Norst leaned forward, bracing his huge hands on the great stump which held his anvil. “And tell me, one-armed knight for whom I soon shall make a morning star, what do you feel as you swing this sword?”
“Rage,” said He
lmut. “Against Wolfsheim feel I great rage; and my desire is to disembowel him with this blade.” Then he stiffened. “Yea,” he said. “Rage.”
“Aye,” said Sandivar, and his face was grave. “With Rage shall you lay about you.”
“There shall be a scabbard perfectly fitted,” Norst said. “And, as you have requested, armor for your steed and yourself. But first, good Helmut, do me favor to impress where once your right hand was into this soft wax…”
That was done. When Helmut and Sandivar returned the next day, with Rage swinging like a feather at Helmut’s side, Norst asked: “Did you try the sword?”
“Did I try it? Aye, in half a dozen mock battles with the best men of King Carus’ court. And each disarmed I promptly and could have, had he been real enemy, slit his weasand without difficulty. In truth, Norst, never have I lifted before a sword which did its own fighting!”
“I am glad it pleases you. Now… let me have your right wrist.” Opening a cabinet, he took out a strange and novel-looking object: a round, spiked ball, like that of a chain mace, with a sleeve attached, and the inner part of that lined with heavy silver. “This is your morning star,” said Norst. “And if I have judged aright in matters of weight and fit, from now on it shall be as much part of you as that left hand that wields the sword, and, I hope, not less comfortable or useful. If you please—”

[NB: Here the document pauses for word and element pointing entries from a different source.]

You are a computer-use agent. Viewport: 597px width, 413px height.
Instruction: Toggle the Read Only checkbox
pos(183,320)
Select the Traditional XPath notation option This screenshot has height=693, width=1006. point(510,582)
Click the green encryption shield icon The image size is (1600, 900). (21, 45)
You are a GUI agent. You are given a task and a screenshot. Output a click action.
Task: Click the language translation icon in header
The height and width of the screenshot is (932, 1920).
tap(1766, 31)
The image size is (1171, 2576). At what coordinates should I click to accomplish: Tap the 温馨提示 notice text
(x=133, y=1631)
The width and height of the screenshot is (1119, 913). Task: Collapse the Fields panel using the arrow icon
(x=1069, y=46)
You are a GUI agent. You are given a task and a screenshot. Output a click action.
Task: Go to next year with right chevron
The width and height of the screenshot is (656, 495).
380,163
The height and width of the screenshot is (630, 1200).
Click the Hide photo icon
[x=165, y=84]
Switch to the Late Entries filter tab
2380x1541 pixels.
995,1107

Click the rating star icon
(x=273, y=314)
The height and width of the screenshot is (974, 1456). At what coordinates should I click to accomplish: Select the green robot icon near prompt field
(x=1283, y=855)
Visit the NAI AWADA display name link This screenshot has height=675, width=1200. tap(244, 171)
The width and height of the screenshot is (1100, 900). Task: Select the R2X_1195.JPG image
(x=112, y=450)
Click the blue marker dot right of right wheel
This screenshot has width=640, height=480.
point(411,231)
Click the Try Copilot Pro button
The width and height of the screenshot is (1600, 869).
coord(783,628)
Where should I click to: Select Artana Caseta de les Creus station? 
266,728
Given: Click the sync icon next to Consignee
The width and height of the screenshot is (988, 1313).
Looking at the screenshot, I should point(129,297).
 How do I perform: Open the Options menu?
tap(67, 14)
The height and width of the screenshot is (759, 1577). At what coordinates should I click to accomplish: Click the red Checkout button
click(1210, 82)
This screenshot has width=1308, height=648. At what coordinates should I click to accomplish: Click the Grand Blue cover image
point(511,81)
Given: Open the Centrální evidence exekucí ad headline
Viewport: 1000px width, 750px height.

“Yes,” said Helmut, and he held out his wrist. Every nuance of its scarred flesh had been captured in the wax and allowed for in the silver. He could tell that in the way the thing slipped on and seated itself. Weight at the end of his right arm seemed curious, though, and he could hardly control himself until Norst had buckled the contrivance of leather straps that was designed to secure the thing. But before Norst was done, he had also fastened a thick leather wrapping around part of Helmut’s right thigh. “Your flesh also must be guarded from the spikes,” he said. “Now, test it.”